Pictorial and Tabular Methods in Descriptive Statistics
Stem and Leaf Display
- Useful for displaying the relative density and shape of the data, giving the reader a quick overview of distribution.
- They retain (most of) the raw numerical data, often with perfect integrity.
- Useful for highlighting outliers and finding the mode.
- Only useful for moderately sized data sets (around 15-150 data points).
Not sure if there’s any advantage over histograms.
- Compared to a histogram, the x-axis need not be spaced uniformly.
Good for small to moderate sized data sets.
Note that histograms are different between discrete and continuous data.
For continuous variables, we have to decide how many classes there should be. Too few and you hide interesting details of a distribution (e.g. a bimodal distribution could look like a unimodal one). Too many and you start seeing statistical noise.

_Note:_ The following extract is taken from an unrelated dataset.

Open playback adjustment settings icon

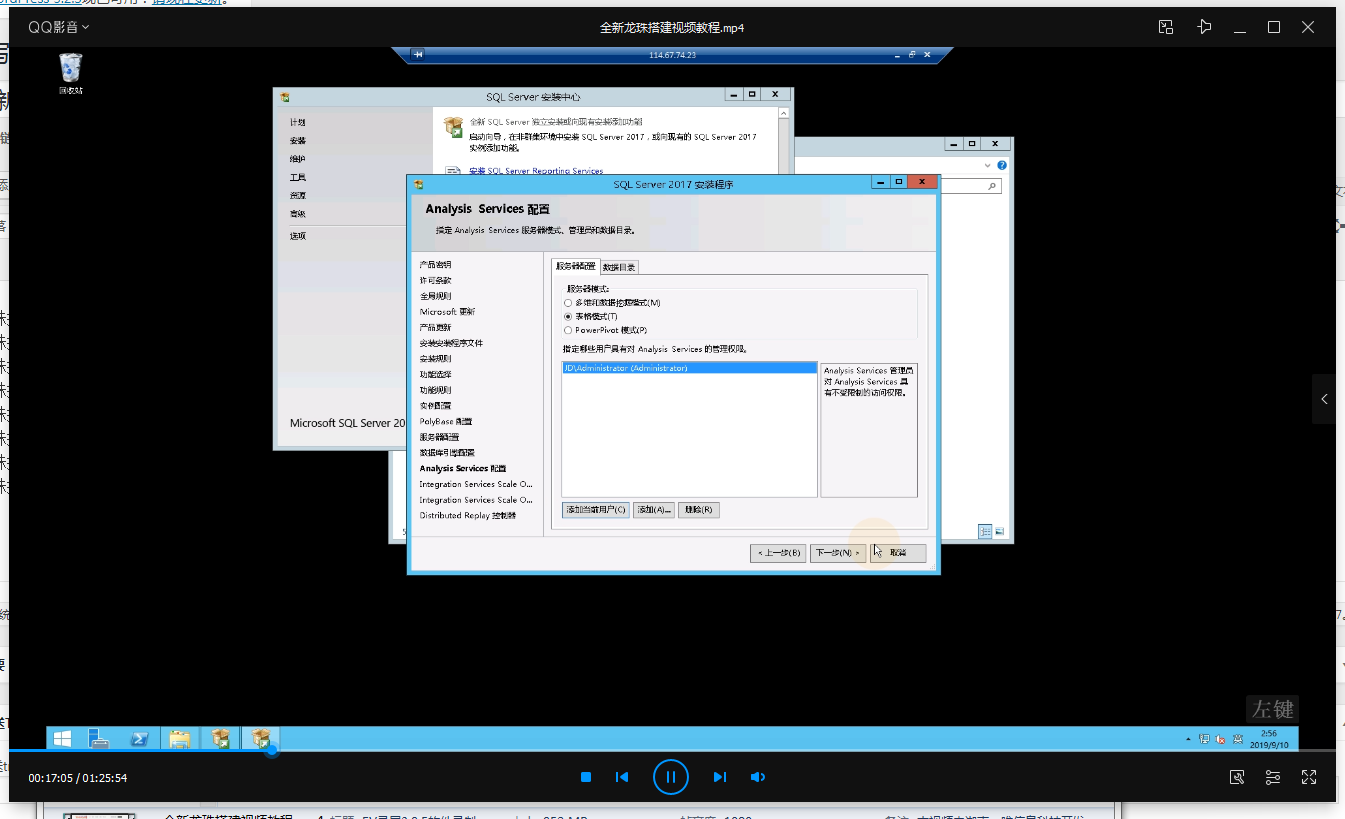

A rule of thumb is to use roughly the squareroot of the number of observations for the number of classes.
Usually your class widths are of equal size, but it may be desirable to have unequal widths when you have outliers. If you go this route, though, be careful about the rectangle height. Ultimately, the area of the rectangle is representative of the count. In general, use narrower widths for regions with more data, and wider widths in regions with less data.
Histograms are useful in showing the distribution of your data.
Common distribution shapes:
- Positively skewed (tail longer/fatter on the right)
- Negatively skewed
Pareto diagrams are like histograms for categorical data. The first entry on the x-axis will be the most common, and so on. It also has a line plot showing the cumulative value. An example is simplest:
Boxplots are useful in showing the spread of data without outliers heavily playing a role.